• _WHAT TO PRODUCE_:
Exact copy, no pictures: take the lines of the listing below from the first through the one containing "Task: Click the Diners Club brand icon".

━━━━━ EXTRACTED INFORMATION ━━━━━

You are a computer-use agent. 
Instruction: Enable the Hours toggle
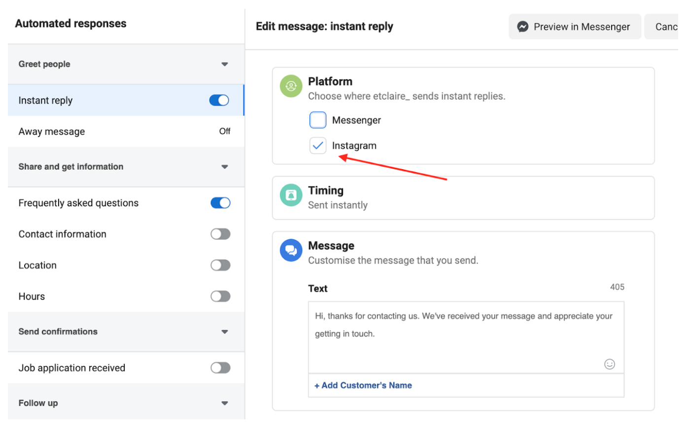pyautogui.click(x=220, y=296)
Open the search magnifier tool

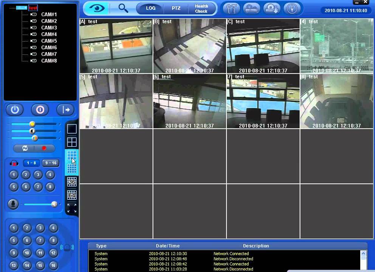(x=123, y=8)
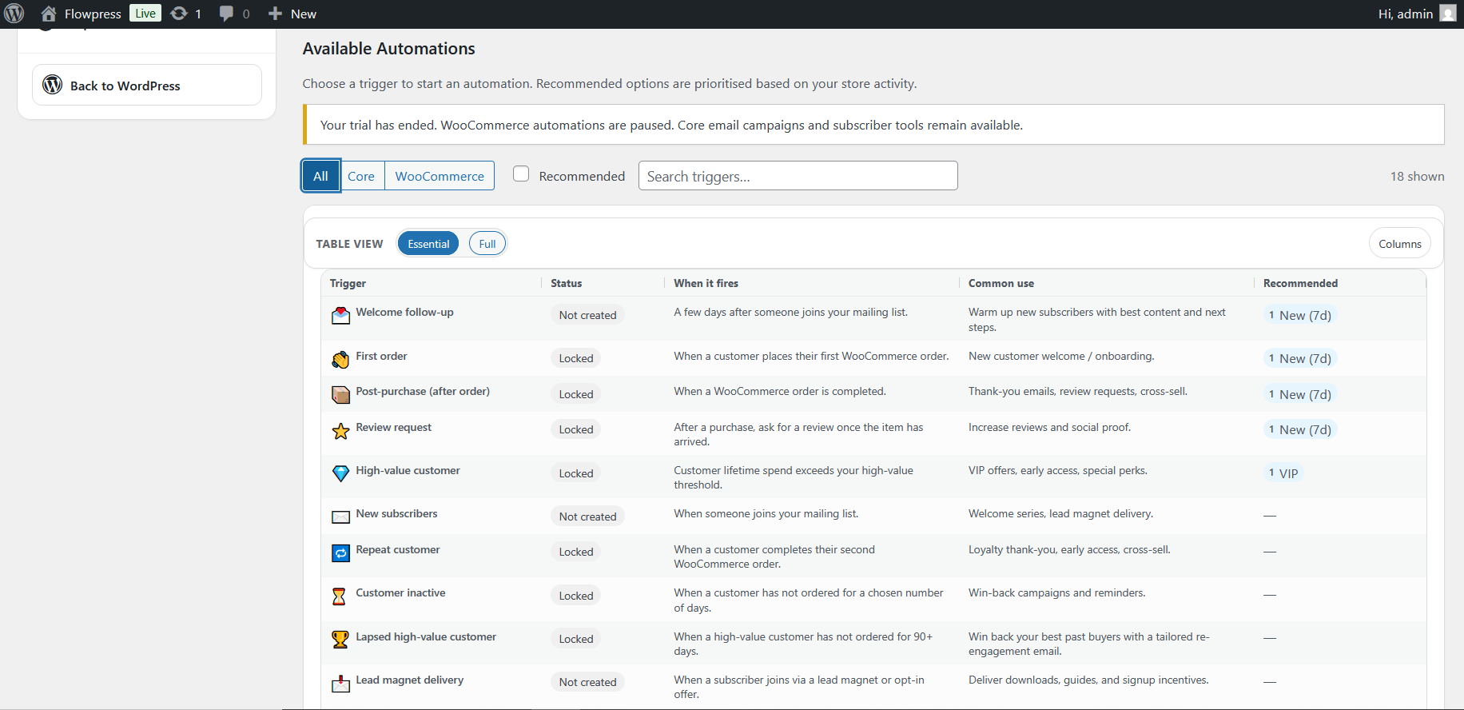Image resolution: width=1464 pixels, height=710 pixels.
Task: Click the Repeat customer blue arrows icon
Action: click(x=340, y=552)
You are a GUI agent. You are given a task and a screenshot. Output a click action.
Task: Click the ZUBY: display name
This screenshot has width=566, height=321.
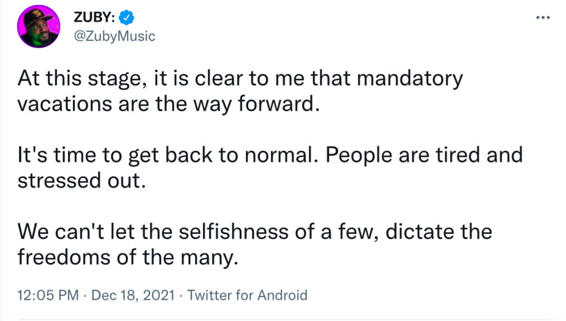pos(95,17)
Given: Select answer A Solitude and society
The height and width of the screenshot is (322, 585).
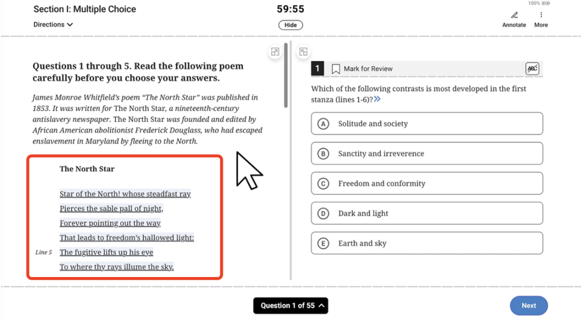Looking at the screenshot, I should coord(427,124).
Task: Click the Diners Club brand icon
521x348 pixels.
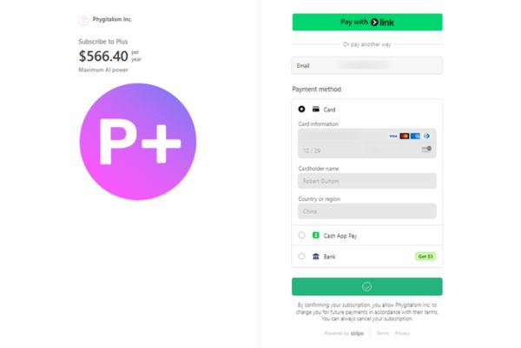Action: [426, 137]
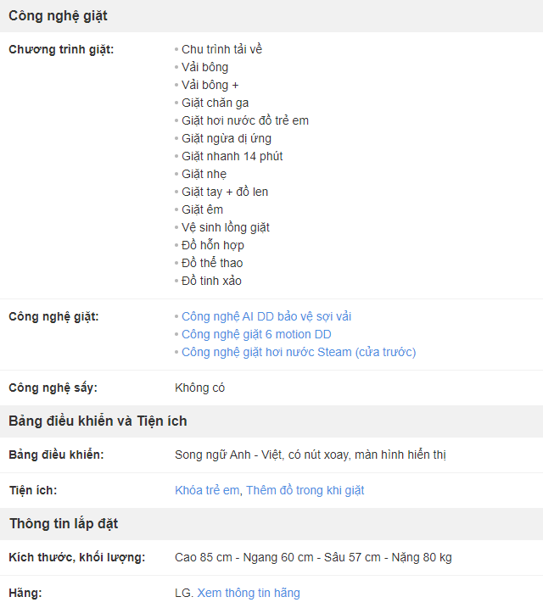Click 'Giặt hơi nước đồ trẻ em' item
Image resolution: width=543 pixels, height=608 pixels.
tap(245, 120)
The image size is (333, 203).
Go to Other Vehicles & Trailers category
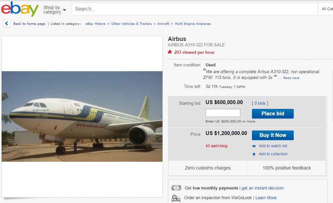point(131,24)
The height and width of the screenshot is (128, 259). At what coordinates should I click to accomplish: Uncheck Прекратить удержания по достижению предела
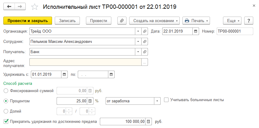[x=5, y=121]
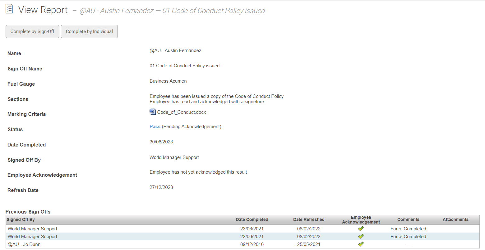
Task: Click the View Report checklist icon
Action: click(x=9, y=9)
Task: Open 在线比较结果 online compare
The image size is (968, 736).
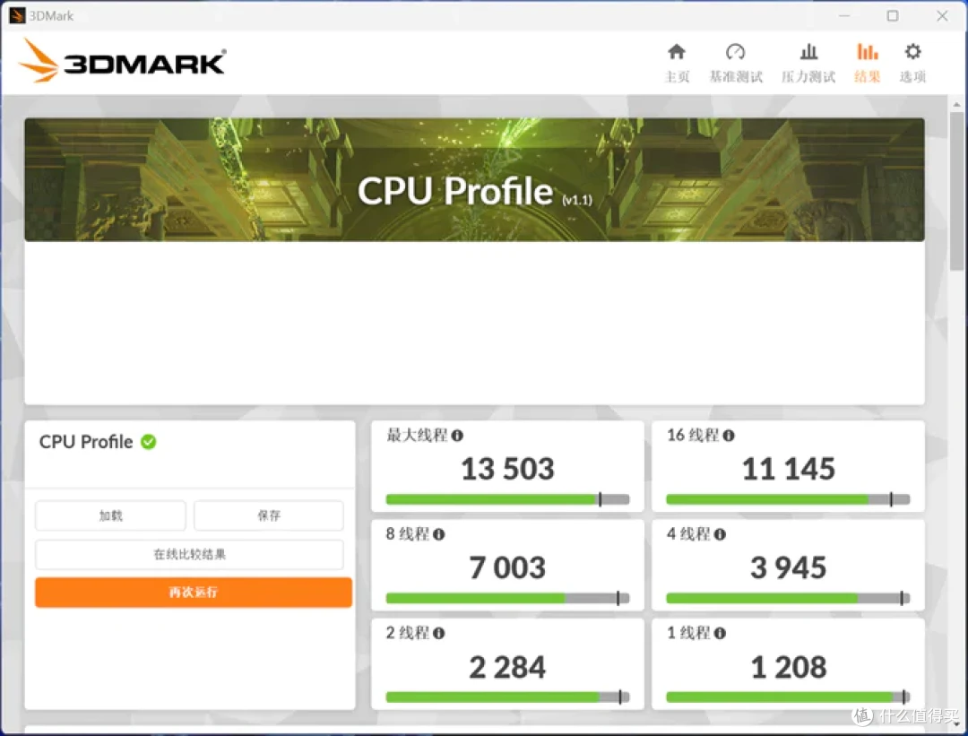Action: pyautogui.click(x=189, y=555)
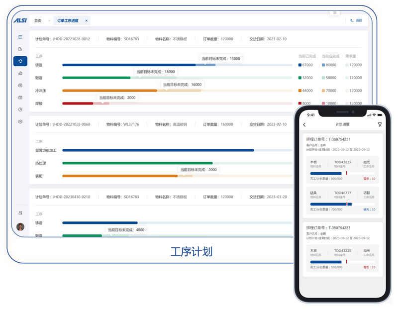Image resolution: width=398 pixels, height=310 pixels.
Task: Click the 32000 green legend swatch
Action: point(300,78)
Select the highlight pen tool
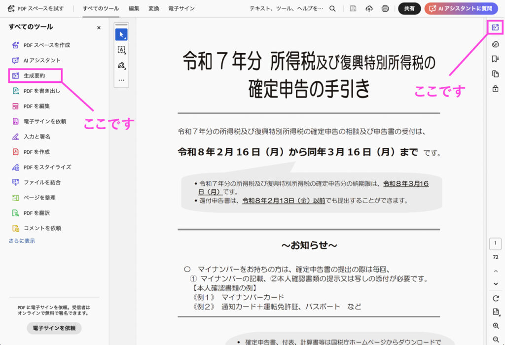The image size is (505, 345). [121, 66]
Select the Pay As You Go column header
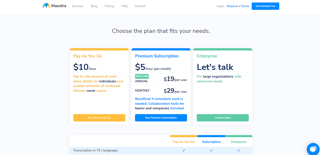The image size is (320, 155). (184, 142)
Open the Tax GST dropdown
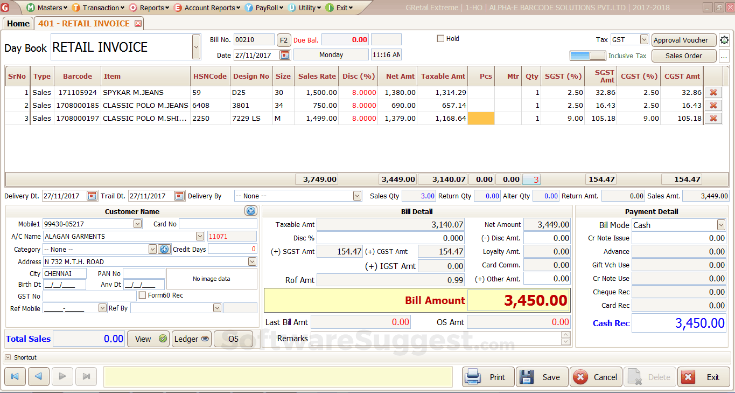The height and width of the screenshot is (393, 735). click(x=644, y=40)
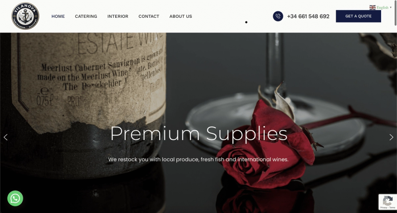Screen dimensions: 397x213
Task: Open reCAPTCHA Privacy link
Action: click(384, 208)
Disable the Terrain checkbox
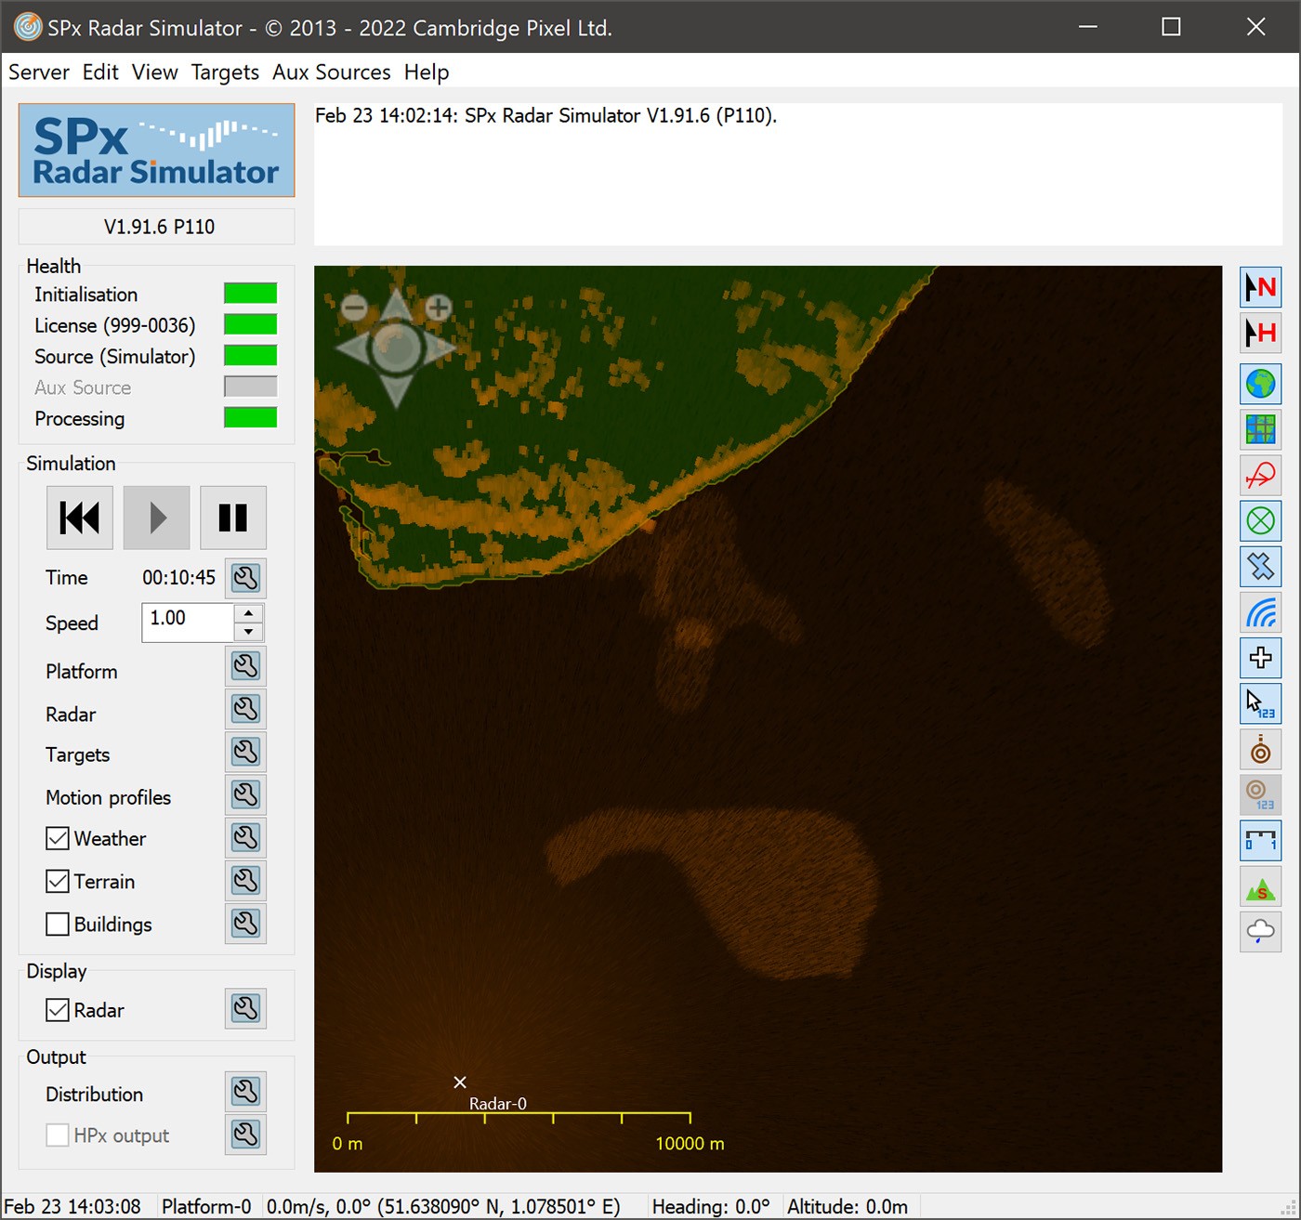This screenshot has width=1301, height=1220. coord(58,882)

━━━━━

• _SOLVED EXERCISE_:
You are a computer-use agent. 
Instruction: Enable the Hours toggle
pyautogui.click(x=220, y=296)
Open the search magnifier tool

(x=123, y=8)
Image resolution: width=1464 pixels, height=710 pixels.
Task: Click the Repeat customer blue arrows icon
Action: click(x=340, y=552)
You are a GUI agent. You are given a task and a screenshot. Output a click action.
Task: Click the ZUBY: display name
This screenshot has width=566, height=321.
pos(95,17)
Given: Select answer A Solitude and society
The height and width of the screenshot is (322, 585).
Looking at the screenshot, I should coord(427,124).
Task: Click the Diners Club brand icon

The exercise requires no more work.